• **Material supplied**:
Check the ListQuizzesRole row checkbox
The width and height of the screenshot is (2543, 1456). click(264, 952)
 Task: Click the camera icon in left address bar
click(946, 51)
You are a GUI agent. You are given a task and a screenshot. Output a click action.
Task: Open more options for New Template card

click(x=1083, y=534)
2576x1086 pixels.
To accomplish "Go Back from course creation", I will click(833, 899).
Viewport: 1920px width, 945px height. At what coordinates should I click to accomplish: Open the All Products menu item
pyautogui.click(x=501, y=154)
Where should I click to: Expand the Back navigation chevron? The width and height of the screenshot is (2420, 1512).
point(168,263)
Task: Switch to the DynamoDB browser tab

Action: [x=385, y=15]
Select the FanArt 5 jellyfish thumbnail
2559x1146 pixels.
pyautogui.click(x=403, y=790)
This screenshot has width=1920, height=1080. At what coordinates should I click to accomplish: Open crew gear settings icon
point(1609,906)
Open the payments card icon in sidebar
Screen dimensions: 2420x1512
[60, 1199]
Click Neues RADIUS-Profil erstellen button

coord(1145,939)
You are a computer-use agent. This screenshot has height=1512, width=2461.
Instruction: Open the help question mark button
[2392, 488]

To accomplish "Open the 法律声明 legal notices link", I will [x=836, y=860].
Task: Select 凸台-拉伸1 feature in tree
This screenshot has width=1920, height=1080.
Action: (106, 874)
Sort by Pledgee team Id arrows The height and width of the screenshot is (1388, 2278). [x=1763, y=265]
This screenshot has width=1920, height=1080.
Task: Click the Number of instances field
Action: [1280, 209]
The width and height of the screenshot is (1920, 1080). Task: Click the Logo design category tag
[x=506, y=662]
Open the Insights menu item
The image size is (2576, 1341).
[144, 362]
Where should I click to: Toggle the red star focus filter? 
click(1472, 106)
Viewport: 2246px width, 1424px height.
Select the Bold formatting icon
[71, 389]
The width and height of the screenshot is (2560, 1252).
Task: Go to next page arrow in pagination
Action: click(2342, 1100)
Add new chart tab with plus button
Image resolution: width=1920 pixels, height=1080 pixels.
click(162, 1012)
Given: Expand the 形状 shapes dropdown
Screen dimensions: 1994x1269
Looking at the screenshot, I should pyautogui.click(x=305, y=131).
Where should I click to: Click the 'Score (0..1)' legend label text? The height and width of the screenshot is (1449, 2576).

• **Instructions to follow**: The answer should consist of every line from the listing above that includes the word "agent".

• **Task response**:
You are a GUI agent. You are given a task and a screenshot. Output a click action.
You are a computer-use agent. This screenshot has height=1512, width=2461.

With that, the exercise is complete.